Faculty: Social Sciences
Department: Economics


Ijomah, M. A.
Nwogwugwu, U. C. C.


The Nigerian economy is largely oil-dependent as it accounts for a significant proportion of the Gross Domestic Product. Also the structure of exports in Nigeria shows the acute dominance of this natural resource. This dominance is further revealed especially with regards to revenue generation by the government. Budgetary allocations are many a time made based on projections about the expected path of oil prices thus making the economy susceptible to volatility emanating from the international oil market. This research work examined oil price shocks and macroeconomic performance in Nigeria using quarterly data 1980Q1-2013Q4, the study tested for the time series properties of the variables and adopted the Variance Autoregressive (VAR) technique and the principal component-generalized autoregressive conditional heteroskedasticy (PCA-GARCH) model to estimate the models.
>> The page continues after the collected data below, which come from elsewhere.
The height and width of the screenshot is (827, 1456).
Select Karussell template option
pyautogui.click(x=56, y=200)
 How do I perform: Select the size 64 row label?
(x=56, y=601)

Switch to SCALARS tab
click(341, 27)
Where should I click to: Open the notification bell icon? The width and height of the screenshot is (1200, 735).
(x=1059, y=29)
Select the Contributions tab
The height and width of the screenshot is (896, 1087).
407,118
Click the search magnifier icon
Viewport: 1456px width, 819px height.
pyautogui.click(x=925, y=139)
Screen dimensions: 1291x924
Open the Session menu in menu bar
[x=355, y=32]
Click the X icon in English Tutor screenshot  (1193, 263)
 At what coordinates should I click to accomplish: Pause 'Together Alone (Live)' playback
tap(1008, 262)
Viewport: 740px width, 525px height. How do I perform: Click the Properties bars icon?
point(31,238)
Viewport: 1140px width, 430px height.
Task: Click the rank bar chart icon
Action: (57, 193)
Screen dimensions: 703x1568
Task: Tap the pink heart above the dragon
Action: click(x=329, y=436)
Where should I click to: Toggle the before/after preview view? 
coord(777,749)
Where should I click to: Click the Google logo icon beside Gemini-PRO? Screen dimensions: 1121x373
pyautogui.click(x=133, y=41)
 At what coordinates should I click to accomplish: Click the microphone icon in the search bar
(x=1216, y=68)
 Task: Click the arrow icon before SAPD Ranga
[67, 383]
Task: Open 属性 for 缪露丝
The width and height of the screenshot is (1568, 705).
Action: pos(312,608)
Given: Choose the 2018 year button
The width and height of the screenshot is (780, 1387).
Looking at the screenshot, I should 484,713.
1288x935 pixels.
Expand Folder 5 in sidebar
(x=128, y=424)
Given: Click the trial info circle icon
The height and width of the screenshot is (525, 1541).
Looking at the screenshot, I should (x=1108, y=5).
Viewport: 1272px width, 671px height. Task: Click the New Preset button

Our results showed that oil price shocks do not have substantial effects on government spending, output, interest rate and inflation rate in Nigeria over the period covered by the study. However, the findings demonstrated that fluctuations in oil prices do substantially affect the real exchange rates in Nigeria. The study also revealed that it is not the oil price itself but rather its manifestation in real exchange rates that affects the fluctuations of aggregate economic activity proxy, the GDP. Thus, we conclude that oil price shock is an important determinant of real exchange rates and in the long run real output, while real output and real government expenditure rather than oil price shocks that affects inflation rate in Nigeria. In the light of the above findings, government should eschew unhealthy speculations in the foreign exchange, as well as rent-seeking behaviour, and adopt positive attitudes that are geared towards ensuring stable naira exchange rate.